***** EINTRÄGE IM DATENSATZ

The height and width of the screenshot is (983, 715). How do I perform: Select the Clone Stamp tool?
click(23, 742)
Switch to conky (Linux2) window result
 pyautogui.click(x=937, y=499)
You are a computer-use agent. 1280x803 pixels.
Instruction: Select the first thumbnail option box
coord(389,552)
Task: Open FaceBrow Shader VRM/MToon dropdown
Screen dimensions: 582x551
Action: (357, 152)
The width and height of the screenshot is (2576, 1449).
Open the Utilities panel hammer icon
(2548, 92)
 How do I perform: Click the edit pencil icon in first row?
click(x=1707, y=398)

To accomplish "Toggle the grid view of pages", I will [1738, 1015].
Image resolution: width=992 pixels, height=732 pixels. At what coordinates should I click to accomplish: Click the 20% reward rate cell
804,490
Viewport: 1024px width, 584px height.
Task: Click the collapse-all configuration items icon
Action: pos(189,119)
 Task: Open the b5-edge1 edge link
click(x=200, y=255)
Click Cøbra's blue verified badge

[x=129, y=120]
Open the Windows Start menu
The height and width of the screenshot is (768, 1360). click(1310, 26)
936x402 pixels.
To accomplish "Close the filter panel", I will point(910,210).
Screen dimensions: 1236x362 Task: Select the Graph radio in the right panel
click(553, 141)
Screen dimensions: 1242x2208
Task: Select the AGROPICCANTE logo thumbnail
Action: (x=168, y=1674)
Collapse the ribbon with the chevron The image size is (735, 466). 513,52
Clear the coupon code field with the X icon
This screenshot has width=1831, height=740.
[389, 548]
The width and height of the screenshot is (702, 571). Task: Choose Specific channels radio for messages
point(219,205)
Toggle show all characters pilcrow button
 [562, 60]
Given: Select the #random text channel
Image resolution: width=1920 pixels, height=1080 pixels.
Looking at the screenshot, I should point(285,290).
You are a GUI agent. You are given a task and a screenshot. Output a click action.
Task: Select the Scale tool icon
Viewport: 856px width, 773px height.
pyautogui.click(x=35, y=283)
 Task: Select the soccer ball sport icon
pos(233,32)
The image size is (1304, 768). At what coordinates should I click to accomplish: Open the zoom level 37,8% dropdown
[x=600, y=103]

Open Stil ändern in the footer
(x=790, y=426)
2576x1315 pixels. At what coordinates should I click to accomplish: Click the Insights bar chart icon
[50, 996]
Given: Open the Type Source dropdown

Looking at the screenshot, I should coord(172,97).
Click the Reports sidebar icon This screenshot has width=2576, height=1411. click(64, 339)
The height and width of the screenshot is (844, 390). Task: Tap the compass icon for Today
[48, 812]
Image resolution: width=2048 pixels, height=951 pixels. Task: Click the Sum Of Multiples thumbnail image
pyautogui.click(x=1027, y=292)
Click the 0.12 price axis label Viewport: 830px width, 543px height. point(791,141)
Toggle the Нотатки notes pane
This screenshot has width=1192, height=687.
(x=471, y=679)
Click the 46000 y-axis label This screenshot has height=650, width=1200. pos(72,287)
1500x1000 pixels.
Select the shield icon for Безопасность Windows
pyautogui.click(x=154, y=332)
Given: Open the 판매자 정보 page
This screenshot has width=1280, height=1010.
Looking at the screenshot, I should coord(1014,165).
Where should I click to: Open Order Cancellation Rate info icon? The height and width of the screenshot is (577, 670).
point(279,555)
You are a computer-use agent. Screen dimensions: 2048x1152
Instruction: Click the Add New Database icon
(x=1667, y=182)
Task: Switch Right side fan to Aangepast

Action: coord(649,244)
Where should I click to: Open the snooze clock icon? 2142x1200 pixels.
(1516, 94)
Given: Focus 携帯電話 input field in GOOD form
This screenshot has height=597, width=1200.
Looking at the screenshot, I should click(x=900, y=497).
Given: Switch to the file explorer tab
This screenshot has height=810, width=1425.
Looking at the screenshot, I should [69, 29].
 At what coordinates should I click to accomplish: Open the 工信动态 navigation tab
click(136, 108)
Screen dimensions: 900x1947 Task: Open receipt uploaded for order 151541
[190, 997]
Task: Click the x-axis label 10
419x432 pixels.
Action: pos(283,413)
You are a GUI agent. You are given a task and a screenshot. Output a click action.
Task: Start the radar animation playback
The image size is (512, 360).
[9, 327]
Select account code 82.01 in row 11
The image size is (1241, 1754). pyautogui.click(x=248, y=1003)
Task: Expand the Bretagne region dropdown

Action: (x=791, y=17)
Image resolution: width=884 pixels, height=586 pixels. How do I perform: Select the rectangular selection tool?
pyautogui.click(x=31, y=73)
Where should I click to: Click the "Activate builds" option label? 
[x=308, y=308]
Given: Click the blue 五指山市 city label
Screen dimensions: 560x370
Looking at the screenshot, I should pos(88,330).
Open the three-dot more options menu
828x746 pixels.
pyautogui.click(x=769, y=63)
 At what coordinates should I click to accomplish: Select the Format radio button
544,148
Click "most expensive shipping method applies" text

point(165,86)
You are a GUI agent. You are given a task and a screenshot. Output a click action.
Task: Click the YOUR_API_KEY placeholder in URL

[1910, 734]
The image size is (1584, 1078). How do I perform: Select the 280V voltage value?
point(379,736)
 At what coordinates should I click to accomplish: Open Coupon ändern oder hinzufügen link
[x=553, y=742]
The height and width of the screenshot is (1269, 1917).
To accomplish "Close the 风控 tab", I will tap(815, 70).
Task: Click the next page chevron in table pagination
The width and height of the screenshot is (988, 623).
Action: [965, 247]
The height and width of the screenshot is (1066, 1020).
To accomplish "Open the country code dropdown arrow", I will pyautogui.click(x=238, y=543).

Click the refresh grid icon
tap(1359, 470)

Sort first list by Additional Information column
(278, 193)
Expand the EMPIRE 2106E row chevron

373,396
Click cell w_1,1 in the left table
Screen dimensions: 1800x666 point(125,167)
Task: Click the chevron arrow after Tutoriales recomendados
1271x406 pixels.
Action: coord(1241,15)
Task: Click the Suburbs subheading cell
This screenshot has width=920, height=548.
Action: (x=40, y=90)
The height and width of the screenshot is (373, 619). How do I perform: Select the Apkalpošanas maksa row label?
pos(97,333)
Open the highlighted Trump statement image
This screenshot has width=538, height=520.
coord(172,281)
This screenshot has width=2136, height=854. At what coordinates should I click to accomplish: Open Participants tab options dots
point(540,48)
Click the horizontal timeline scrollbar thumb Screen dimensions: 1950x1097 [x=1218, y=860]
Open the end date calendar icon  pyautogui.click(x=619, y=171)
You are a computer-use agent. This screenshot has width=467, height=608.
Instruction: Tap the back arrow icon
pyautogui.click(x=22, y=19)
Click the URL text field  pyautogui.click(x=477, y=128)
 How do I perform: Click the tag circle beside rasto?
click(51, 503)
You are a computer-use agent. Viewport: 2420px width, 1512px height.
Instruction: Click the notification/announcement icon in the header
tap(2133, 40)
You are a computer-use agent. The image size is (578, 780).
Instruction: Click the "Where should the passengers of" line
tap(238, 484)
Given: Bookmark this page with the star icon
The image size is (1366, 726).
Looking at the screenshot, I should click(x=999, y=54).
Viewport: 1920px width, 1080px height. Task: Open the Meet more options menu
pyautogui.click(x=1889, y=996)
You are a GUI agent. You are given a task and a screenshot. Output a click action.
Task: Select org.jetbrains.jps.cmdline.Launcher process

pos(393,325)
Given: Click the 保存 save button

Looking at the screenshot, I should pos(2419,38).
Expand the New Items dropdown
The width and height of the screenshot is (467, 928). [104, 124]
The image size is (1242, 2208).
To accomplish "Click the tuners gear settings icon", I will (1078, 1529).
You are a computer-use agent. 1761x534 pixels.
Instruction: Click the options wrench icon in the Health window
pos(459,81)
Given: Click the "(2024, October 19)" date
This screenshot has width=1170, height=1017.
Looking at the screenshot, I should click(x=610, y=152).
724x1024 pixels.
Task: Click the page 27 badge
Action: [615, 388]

**********

[AUFGABENSTELLUNG] Formatieren Sie alle obigen Zeilen als Markdown-Tabelle mit den Spalten „Nummer“ für die fortlaufende Nummer und „Zeile“ für den Wortlaut. Leerzeilen werden dabei ausgelassen.

[LÖSUNG DER AUFGABE]
| Nummer | Zeile |
|---|---|
| 1 | The height and width of the screenshot is (983, 715). How do I perform: Select the Clone Stamp tool? |
| 2 | click(23, 742) |
| 3 | Switch to conky (Linux2) window result |
| 4 |  pyautogui.click(x=937, y=499) |
| 5 | You are a computer-use agent. 1280x803 pixels. |
| 6 | Instruction: Select the first thumbnail option box |
| 7 | coord(389,552) |
| 8 | Task: Open FaceBrow Shader VRM/MToon dropdown |
| 9 | Screen dimensions: 582x551 |
| 10 | Action: (357, 152) |
| 11 | The width and height of the screenshot is (2576, 1449). |
| 12 | Open the Utilities panel hammer icon |
| 13 | (2548, 92) |
| 14 |  How do I perform: Click the edit pencil icon in first row? |
| 15 | click(x=1707, y=398) |
| 16 | To accomplish "Toggle the grid view of pages", I will [1738, 1015]. |
| 17 | Image resolution: width=992 pixels, height=732 pixels. At what coordinates should I click to accomplish: Click the 20% reward rate cell |
| 18 | 804,490 |
| 19 | Viewport: 1024px width, 584px height. |
| 20 | Task: Click the collapse-all configuration items icon |
| 21 | Action: pos(189,119) |
| 22 |  Task: Open the b5-edge1 edge link |
| 23 | click(x=200, y=255) |
| 24 | Click Cøbra's blue verified badge |
| 25 | [x=129, y=120] |
| 26 | Open the Windows Start menu |
| 27 | The height and width of the screenshot is (768, 1360). click(1310, 26) |
| 28 | 936x402 pixels. |
| 29 | To accomplish "Close the filter panel", I will point(910,210). |
| 30 | Screen dimensions: 1236x362 Task: Select the Graph radio in the right panel |
| 31 | click(553, 141) |
| 32 | Screen dimensions: 1242x2208 |
| 33 | Task: Select the AGROPICCANTE logo thumbnail |
| 34 | Action: (x=168, y=1674) |
| 35 | Collapse the ribbon with the chevron The image size is (735, 466). 513,52 |
| 36 | Clear the coupon code field with the X icon |
| 37 | This screenshot has width=1831, height=740. |
| 38 | [389, 548] |
| 39 | The width and height of the screenshot is (702, 571). Task: Choose Specific channels radio for messages |
| 40 | point(219,205) |
| 41 | Toggle show all characters pilcrow button |
| 42 |  [562, 60] |
| 43 | Given: Select the #random text channel |
| 44 | Image resolution: width=1920 pixels, height=1080 pixels. |
| 45 | Looking at the screenshot, I should point(285,290). |
| 46 | You are a GUI agent. You are given a task and a screenshot. Output a click action. |
| 47 | Task: Select the Scale tool icon |
| 48 | Viewport: 856px width, 773px height. |
| 49 | pyautogui.click(x=35, y=283) |
| 50 |  Task: Select the soccer ball sport icon |
| 51 | pos(233,32) |
| 52 | The image size is (1304, 768). At what coordinates should I click to accomplish: Open the zoom level 37,8% dropdown |
| 53 | [x=600, y=103] |
| 54 | Open Stil ändern in the footer |
| 55 | (x=790, y=426) |
| 56 | 2576x1315 pixels. At what coordinates should I click to accomplish: Click the Insights bar chart icon |
| 57 | [50, 996] |
| 58 | Given: Open the Type Source dropdown |
| 59 | Looking at the screenshot, I should coord(172,97). |
| 60 | Click the Reports sidebar icon This screenshot has width=2576, height=1411. click(64, 339) |
| 61 | The height and width of the screenshot is (844, 390). Task: Tap the compass icon for Today |
| 62 | [48, 812] |
| 63 | Image resolution: width=2048 pixels, height=951 pixels. Task: Click the Sum Of Multiples thumbnail image |
| 64 | pyautogui.click(x=1027, y=292) |
| 65 | Click the 0.12 price axis label Viewport: 830px width, 543px height. point(791,141) |
| 66 | Toggle the Нотатки notes pane |
| 67 | This screenshot has width=1192, height=687. |
| 68 | (x=471, y=679) |
| 69 | Click the 46000 y-axis label This screenshot has height=650, width=1200. pos(72,287) |
| 70 | 1500x1000 pixels. |
| 71 | Select the shield icon for Безопасность Windows |
| 72 | pyautogui.click(x=154, y=332) |
| 73 | Given: Open the 판매자 정보 page |
| 74 | This screenshot has width=1280, height=1010. |
| 75 | Looking at the screenshot, I should coord(1014,165). |
| 76 | Where should I click to: Open Order Cancellation Rate info icon? The height and width of the screenshot is (577, 670). |
| 77 | point(279,555) |
| 78 | You are a computer-use agent. Screen dimensions: 2048x1152 |
| 79 | Instruction: Click the Add New Database icon |
| 80 | (x=1667, y=182) |
| 81 | Task: Switch Right side fan to Aangepast |
| 82 | Action: coord(649,244) |
| 83 | Where should I click to: Open the snooze clock icon? 2142x1200 pixels. |
| 84 | (1516, 94) |
| 85 | Given: Focus 携帯電話 input field in GOOD form |
| 86 | This screenshot has height=597, width=1200. |
| 87 | Looking at the screenshot, I should click(x=900, y=497). |
| 88 | Given: Switch to the file explorer tab |
| 89 | This screenshot has height=810, width=1425. |
| 90 | Looking at the screenshot, I should [69, 29]. |
| 91 |  At what coordinates should I click to accomplish: Open the 工信动态 navigation tab |
| 92 | click(136, 108) |
| 93 | Screen dimensions: 900x1947 Task: Open receipt uploaded for order 151541 |
| 94 | [190, 997] |
| 95 | Task: Click the x-axis label 10 |
| 96 | 419x432 pixels. |
| 97 | Action: pos(283,413) |
| 98 | You are a GUI agent. You are given a task and a screenshot. Output a click action. |
| 99 | Task: Start the radar animation playback |
| 100 | The image size is (512, 360). |
| 101 | [9, 327] |
| 102 | Select account code 82.01 in row 11 |
| 103 | The image size is (1241, 1754). pyautogui.click(x=248, y=1003) |
| 104 | Task: Expand the Bretagne region dropdown |
| 105 | Action: (x=791, y=17) |
| 106 | Image resolution: width=884 pixels, height=586 pixels. How do I perform: Select the rectangular selection tool? |
| 107 | pyautogui.click(x=31, y=73) |
| 108 | Where should I click to: Click the "Activate builds" option label?  |
| 109 | [x=308, y=308] |
| 110 | Given: Click the blue 五指山市 city label |
| 111 | Screen dimensions: 560x370 |
| 112 | Looking at the screenshot, I should pos(88,330). |
| 113 | Open the three-dot more options menu |
| 114 | 828x746 pixels. |
| 115 | pyautogui.click(x=769, y=63) |
| 116 |  At what coordinates should I click to accomplish: Select the Format radio button |
| 117 | 544,148 |
| 118 | Click "most expensive shipping method applies" text |
| 119 | point(165,86) |
| 120 | You are a GUI agent. You are given a task and a screenshot. Output a click action. |
| 121 | Task: Click the YOUR_API_KEY placeholder in URL |
| 122 | [1910, 734] |
| 123 | The image size is (1584, 1078). How do I perform: Select the 280V voltage value? |
| 124 | point(379,736) |
| 125 |  At what coordinates should I click to accomplish: Open Coupon ändern oder hinzufügen link |
| 126 | [x=553, y=742] |
| 127 | The height and width of the screenshot is (1269, 1917). |
| 128 | To accomplish "Close the 风控 tab", I will tap(815, 70). |
| 129 | Task: Click the next page chevron in table pagination |
| 130 | The width and height of the screenshot is (988, 623). |
| 131 | Action: [965, 247] |
| 132 | The height and width of the screenshot is (1066, 1020). |
| 133 | To accomplish "Open the country code dropdown arrow", I will pyautogui.click(x=238, y=543). |
| 134 | Click the refresh grid icon |
| 135 | tap(1359, 470) |
| 136 | Sort first list by Additional Information column |
| 137 | (278, 193) |
| 138 | Expand the EMPIRE 2106E row chevron |
| 139 | 373,396 |
| 140 | Click cell w_1,1 in the left table |
| 141 | Screen dimensions: 1800x666 point(125,167) |
| 142 | Task: Click the chevron arrow after Tutoriales recomendados |
| 143 | 1271x406 pixels. |
| 144 | Action: coord(1241,15) |
| 145 | Task: Click the Suburbs subheading cell |
| 146 | This screenshot has width=920, height=548. |
| 147 | Action: (x=40, y=90) |
| 148 | The height and width of the screenshot is (373, 619). How do I perform: Select the Apkalpošanas maksa row label? |
| 149 | pos(97,333) |
| 150 | Open the highlighted Trump statement image |
| 151 | This screenshot has width=538, height=520. |
| 152 | coord(172,281) |
| 153 | This screenshot has width=2136, height=854. At what coordinates should I click to accomplish: Open Participants tab options dots |
| 154 | point(540,48) |
| 155 | Click the horizontal timeline scrollbar thumb Screen dimensions: 1950x1097 [x=1218, y=860] |
| 156 | Open the end date calendar icon  pyautogui.click(x=619, y=171) |
| 157 | You are a computer-use agent. This screenshot has width=467, height=608. |
| 158 | Instruction: Tap the back arrow icon |
| 159 | pyautogui.click(x=22, y=19) |
| 160 | Click the URL text field  pyautogui.click(x=477, y=128) |
| 161 |  How do I perform: Click the tag circle beside rasto? |
| 162 | click(51, 503) |
| 163 | You are a computer-use agent. Viewport: 2420px width, 1512px height. |
| 164 | Instruction: Click the notification/announcement icon in the header |
| 165 | tap(2133, 40) |
| 166 | You are a computer-use agent. The image size is (578, 780). |
| 167 | Instruction: Click the "Where should the passengers of" line |
| 168 | tap(238, 484) |
| 169 | Given: Bookmark this page with the star icon |
| 170 | The image size is (1366, 726). |
| 171 | Looking at the screenshot, I should click(x=999, y=54). |
| 172 | Viewport: 1920px width, 1080px height. Task: Open the Meet more options menu |
| 173 | pyautogui.click(x=1889, y=996) |
| 174 | You are a GUI agent. You are given a task and a screenshot. Output a click action. |
| 175 | Task: Select org.jetbrains.jps.cmdline.Launcher process |
| 176 | pos(393,325) |
| 177 | Given: Click the 保存 save button |
| 178 | Looking at the screenshot, I should pos(2419,38). |
| 179 | Expand the New Items dropdown |
| 180 | The width and height of the screenshot is (467, 928). [104, 124] |
| 181 | The image size is (1242, 2208). |
| 182 | To accomplish "Click the tuners gear settings icon", I will (1078, 1529). |
| 183 | You are a computer-use agent. 1761x534 pixels. |
| 184 | Instruction: Click the options wrench icon in the Health window |
| 185 | pos(459,81) |
| 186 | Given: Click the "(2024, October 19)" date |
| 187 | This screenshot has width=1170, height=1017. |
| 188 | Looking at the screenshot, I should click(x=610, y=152). |
| 189 | 724x1024 pixels. |
| 190 | Task: Click the page 27 badge |
| 191 | Action: [615, 388] |